Problem requirements
The response must consist of all the records, retyped exactly.

Input
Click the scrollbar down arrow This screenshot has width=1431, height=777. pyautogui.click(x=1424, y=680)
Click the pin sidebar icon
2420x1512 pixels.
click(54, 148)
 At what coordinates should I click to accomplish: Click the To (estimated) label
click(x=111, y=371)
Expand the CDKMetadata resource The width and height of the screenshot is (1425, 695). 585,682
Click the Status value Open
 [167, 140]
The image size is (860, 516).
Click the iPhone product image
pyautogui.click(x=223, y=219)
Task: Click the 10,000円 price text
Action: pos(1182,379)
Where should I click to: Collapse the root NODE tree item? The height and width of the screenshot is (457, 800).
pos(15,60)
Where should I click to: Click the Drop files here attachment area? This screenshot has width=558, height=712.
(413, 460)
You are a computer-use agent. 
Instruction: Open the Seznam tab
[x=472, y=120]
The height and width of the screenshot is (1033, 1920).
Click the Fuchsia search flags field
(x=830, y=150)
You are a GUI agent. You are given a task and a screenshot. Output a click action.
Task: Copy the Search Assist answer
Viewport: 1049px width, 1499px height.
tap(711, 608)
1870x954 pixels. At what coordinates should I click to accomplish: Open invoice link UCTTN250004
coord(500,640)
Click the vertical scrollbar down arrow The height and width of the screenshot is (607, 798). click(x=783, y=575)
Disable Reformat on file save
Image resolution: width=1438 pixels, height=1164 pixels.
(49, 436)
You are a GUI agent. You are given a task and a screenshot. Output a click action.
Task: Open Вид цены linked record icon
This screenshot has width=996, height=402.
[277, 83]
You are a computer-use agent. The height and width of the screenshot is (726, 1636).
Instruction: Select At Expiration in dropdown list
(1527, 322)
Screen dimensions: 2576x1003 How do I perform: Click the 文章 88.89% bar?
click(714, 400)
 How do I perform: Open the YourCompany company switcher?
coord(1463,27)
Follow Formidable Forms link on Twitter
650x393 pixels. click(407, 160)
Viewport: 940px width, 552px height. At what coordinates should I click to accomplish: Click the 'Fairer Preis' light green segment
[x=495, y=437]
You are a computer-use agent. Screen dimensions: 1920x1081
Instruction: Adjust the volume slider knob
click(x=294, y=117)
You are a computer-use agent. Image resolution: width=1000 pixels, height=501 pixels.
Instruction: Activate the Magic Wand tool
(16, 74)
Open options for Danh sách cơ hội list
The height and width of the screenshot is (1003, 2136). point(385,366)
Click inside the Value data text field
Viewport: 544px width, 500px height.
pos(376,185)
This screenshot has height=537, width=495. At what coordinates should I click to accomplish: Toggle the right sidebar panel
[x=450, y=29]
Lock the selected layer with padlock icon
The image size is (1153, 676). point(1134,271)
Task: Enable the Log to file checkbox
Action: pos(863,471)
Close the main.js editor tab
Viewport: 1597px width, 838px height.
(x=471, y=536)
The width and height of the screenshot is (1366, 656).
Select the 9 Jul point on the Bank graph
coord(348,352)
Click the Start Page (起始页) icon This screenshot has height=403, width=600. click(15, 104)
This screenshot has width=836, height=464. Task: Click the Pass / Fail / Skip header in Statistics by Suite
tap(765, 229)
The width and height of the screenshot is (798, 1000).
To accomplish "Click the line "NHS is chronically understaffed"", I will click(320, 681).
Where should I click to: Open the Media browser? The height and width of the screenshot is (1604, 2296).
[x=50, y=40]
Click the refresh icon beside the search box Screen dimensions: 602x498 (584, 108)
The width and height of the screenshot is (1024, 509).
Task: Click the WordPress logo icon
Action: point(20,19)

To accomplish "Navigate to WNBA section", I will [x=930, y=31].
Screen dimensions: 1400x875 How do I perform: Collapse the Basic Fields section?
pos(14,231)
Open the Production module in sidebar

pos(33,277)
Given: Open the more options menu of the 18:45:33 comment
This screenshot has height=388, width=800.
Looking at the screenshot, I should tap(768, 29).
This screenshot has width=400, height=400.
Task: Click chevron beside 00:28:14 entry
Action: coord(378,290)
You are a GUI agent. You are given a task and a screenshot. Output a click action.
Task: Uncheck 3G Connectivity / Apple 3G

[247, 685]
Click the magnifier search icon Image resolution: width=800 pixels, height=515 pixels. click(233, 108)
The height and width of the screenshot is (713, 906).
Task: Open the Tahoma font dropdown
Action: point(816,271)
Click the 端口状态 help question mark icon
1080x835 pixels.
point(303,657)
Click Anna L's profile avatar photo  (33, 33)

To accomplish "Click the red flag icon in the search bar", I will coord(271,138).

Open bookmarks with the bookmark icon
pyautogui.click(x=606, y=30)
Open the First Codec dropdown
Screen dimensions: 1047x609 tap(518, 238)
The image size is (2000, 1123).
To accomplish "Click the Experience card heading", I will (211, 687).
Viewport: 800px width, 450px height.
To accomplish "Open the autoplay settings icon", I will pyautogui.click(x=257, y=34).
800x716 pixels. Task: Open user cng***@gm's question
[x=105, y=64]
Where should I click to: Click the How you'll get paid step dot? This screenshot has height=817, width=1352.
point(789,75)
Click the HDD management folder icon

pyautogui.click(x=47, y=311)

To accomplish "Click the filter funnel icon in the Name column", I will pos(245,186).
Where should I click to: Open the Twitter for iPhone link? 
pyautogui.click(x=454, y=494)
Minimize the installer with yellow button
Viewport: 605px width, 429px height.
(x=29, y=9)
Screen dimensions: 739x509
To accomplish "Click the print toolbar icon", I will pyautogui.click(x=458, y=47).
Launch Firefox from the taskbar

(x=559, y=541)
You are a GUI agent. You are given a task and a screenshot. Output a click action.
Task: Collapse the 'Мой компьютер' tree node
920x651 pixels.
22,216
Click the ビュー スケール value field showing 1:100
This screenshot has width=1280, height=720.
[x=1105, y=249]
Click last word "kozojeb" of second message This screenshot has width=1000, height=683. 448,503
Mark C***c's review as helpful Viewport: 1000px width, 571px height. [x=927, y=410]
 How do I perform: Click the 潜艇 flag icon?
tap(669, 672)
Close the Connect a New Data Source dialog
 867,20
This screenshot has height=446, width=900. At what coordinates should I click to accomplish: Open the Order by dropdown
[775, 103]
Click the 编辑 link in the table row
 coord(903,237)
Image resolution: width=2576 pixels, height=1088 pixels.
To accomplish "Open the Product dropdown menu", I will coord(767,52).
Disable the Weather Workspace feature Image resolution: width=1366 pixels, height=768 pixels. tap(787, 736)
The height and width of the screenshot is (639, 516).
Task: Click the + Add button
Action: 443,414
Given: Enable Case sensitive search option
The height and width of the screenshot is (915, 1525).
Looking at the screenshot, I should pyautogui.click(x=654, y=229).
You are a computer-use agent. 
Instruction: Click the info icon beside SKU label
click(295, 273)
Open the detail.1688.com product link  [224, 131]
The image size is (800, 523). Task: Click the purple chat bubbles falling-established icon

Written solution
Click the scrollbar down arrow This screenshot has width=1431, height=777. pyautogui.click(x=1424, y=680)
Click the pin sidebar icon
2420x1512 pixels.
click(54, 148)
 At what coordinates should I click to accomplish: Click the To (estimated) label
click(x=111, y=371)
Expand the CDKMetadata resource The width and height of the screenshot is (1425, 695). 585,682
Click the Status value Open
 [167, 140]
The image size is (860, 516).
Click the iPhone product image
pyautogui.click(x=223, y=219)
Task: Click the 10,000円 price text
Action: pos(1182,379)
Where should I click to: Collapse the root NODE tree item? The height and width of the screenshot is (457, 800).
pos(15,60)
Where should I click to: Click the Drop files here attachment area? This screenshot has width=558, height=712.
(413, 460)
You are a computer-use agent. 
Instruction: Open the Seznam tab
[x=472, y=120]
The height and width of the screenshot is (1033, 1920).
Click the Fuchsia search flags field
(x=830, y=150)
You are a GUI agent. You are given a task and a screenshot. Output a click action.
Task: Copy the Search Assist answer
Viewport: 1049px width, 1499px height.
tap(711, 608)
1870x954 pixels. At what coordinates should I click to accomplish: Open invoice link UCTTN250004
coord(500,640)
Click the vertical scrollbar down arrow The height and width of the screenshot is (607, 798). click(x=783, y=575)
Disable Reformat on file save
Image resolution: width=1438 pixels, height=1164 pixels.
(49, 436)
You are a GUI agent. You are given a task and a screenshot. Output a click action.
Task: Open Вид цены linked record icon
This screenshot has width=996, height=402.
[277, 83]
You are a computer-use agent. The height and width of the screenshot is (726, 1636).
Instruction: Select At Expiration in dropdown list
(1527, 322)
Screen dimensions: 2576x1003 How do I perform: Click the 文章 88.89% bar?
click(714, 400)
 How do I perform: Open the YourCompany company switcher?
coord(1463,27)
Follow Formidable Forms link on Twitter
650x393 pixels. click(407, 160)
Viewport: 940px width, 552px height. At what coordinates should I click to accomplish: Click the 'Fairer Preis' light green segment
[x=495, y=437]
You are a computer-use agent. Screen dimensions: 1920x1081
Instruction: Adjust the volume slider knob
click(x=294, y=117)
You are a computer-use agent. Image resolution: width=1000 pixels, height=501 pixels.
Instruction: Activate the Magic Wand tool
(16, 74)
Open options for Danh sách cơ hội list
The height and width of the screenshot is (1003, 2136). point(385,366)
Click inside the Value data text field
Viewport: 544px width, 500px height.
pos(376,185)
This screenshot has height=537, width=495. At what coordinates should I click to accomplish: Toggle the right sidebar panel
[x=450, y=29]
Lock the selected layer with padlock icon
The image size is (1153, 676). point(1134,271)
Task: Enable the Log to file checkbox
Action: pos(863,471)
Close the main.js editor tab
Viewport: 1597px width, 838px height.
(x=471, y=536)
The width and height of the screenshot is (1366, 656).
Select the 9 Jul point on the Bank graph
coord(348,352)
Click the Start Page (起始页) icon This screenshot has height=403, width=600. click(15, 104)
This screenshot has width=836, height=464. Task: Click the Pass / Fail / Skip header in Statistics by Suite
tap(765, 229)
The width and height of the screenshot is (798, 1000).
To accomplish "Click the line "NHS is chronically understaffed"", I will click(320, 681).
Where should I click to: Open the Media browser? The height and width of the screenshot is (1604, 2296).
[x=50, y=40]
Click the refresh icon beside the search box Screen dimensions: 602x498 (584, 108)
The width and height of the screenshot is (1024, 509).
Task: Click the WordPress logo icon
Action: point(20,19)

To accomplish "Navigate to WNBA section", I will [x=930, y=31].
Screen dimensions: 1400x875 How do I perform: Collapse the Basic Fields section?
pos(14,231)
Open the Production module in sidebar

pos(33,277)
Given: Open the more options menu of the 18:45:33 comment
This screenshot has height=388, width=800.
Looking at the screenshot, I should tap(768, 29).
This screenshot has width=400, height=400.
Task: Click chevron beside 00:28:14 entry
Action: coord(378,290)
You are a GUI agent. You are given a task and a screenshot. Output a click action.
Task: Uncheck 3G Connectivity / Apple 3G

[247, 685]
Click the magnifier search icon Image resolution: width=800 pixels, height=515 pixels. click(233, 108)
The height and width of the screenshot is (713, 906).
Task: Open the Tahoma font dropdown
Action: point(816,271)
Click the 端口状态 help question mark icon
1080x835 pixels.
point(303,657)
Click Anna L's profile avatar photo  (33, 33)

To accomplish "Click the red flag icon in the search bar", I will coord(271,138).

Open bookmarks with the bookmark icon
pyautogui.click(x=606, y=30)
Open the First Codec dropdown
Screen dimensions: 1047x609 tap(518, 238)
The image size is (2000, 1123).
To accomplish "Click the Experience card heading", I will (211, 687).
Viewport: 800px width, 450px height.
To accomplish "Open the autoplay settings icon", I will pyautogui.click(x=257, y=34).
800x716 pixels. Task: Open user cng***@gm's question
[x=105, y=64]
Where should I click to: Click the How you'll get paid step dot? This screenshot has height=817, width=1352.
point(789,75)
Click the HDD management folder icon

pyautogui.click(x=47, y=311)

To accomplish "Click the filter funnel icon in the Name column", I will pos(245,186).
Where should I click to: Open the Twitter for iPhone link? 
pyautogui.click(x=454, y=494)
Minimize the installer with yellow button
Viewport: 605px width, 429px height.
(x=29, y=9)
Screen dimensions: 739x509
To accomplish "Click the print toolbar icon", I will pyautogui.click(x=458, y=47).
Launch Firefox from the taskbar

(x=559, y=541)
You are a GUI agent. You are given a task and a screenshot. Output a click action.
Task: Collapse the 'Мой компьютер' tree node
920x651 pixels.
22,216
Click the ビュー スケール value field showing 1:100
This screenshot has width=1280, height=720.
[x=1105, y=249]
Click last word "kozojeb" of second message This screenshot has width=1000, height=683. 448,503
Mark C***c's review as helpful Viewport: 1000px width, 571px height. [x=927, y=410]
 How do I perform: Click the 潜艇 flag icon?
tap(669, 672)
Close the Connect a New Data Source dialog
 867,20
This screenshot has height=446, width=900. At what coordinates should I click to accomplish: Open the Order by dropdown
[775, 103]
Click the 编辑 link in the table row
 coord(903,237)
Image resolution: width=2576 pixels, height=1088 pixels.
To accomplish "Open the Product dropdown menu", I will coord(767,52).
Disable the Weather Workspace feature Image resolution: width=1366 pixels, height=768 pixels. tap(787, 736)
The height and width of the screenshot is (639, 516).
Task: Click the + Add button
Action: 443,414
Given: Enable Case sensitive search option
The height and width of the screenshot is (915, 1525).
Looking at the screenshot, I should pyautogui.click(x=654, y=229).
You are a computer-use agent. 
Instruction: Click the info icon beside SKU label
click(295, 273)
Open the detail.1688.com product link  [224, 131]
The image size is (800, 523). Task: Click the purple chat bubbles falling-established icon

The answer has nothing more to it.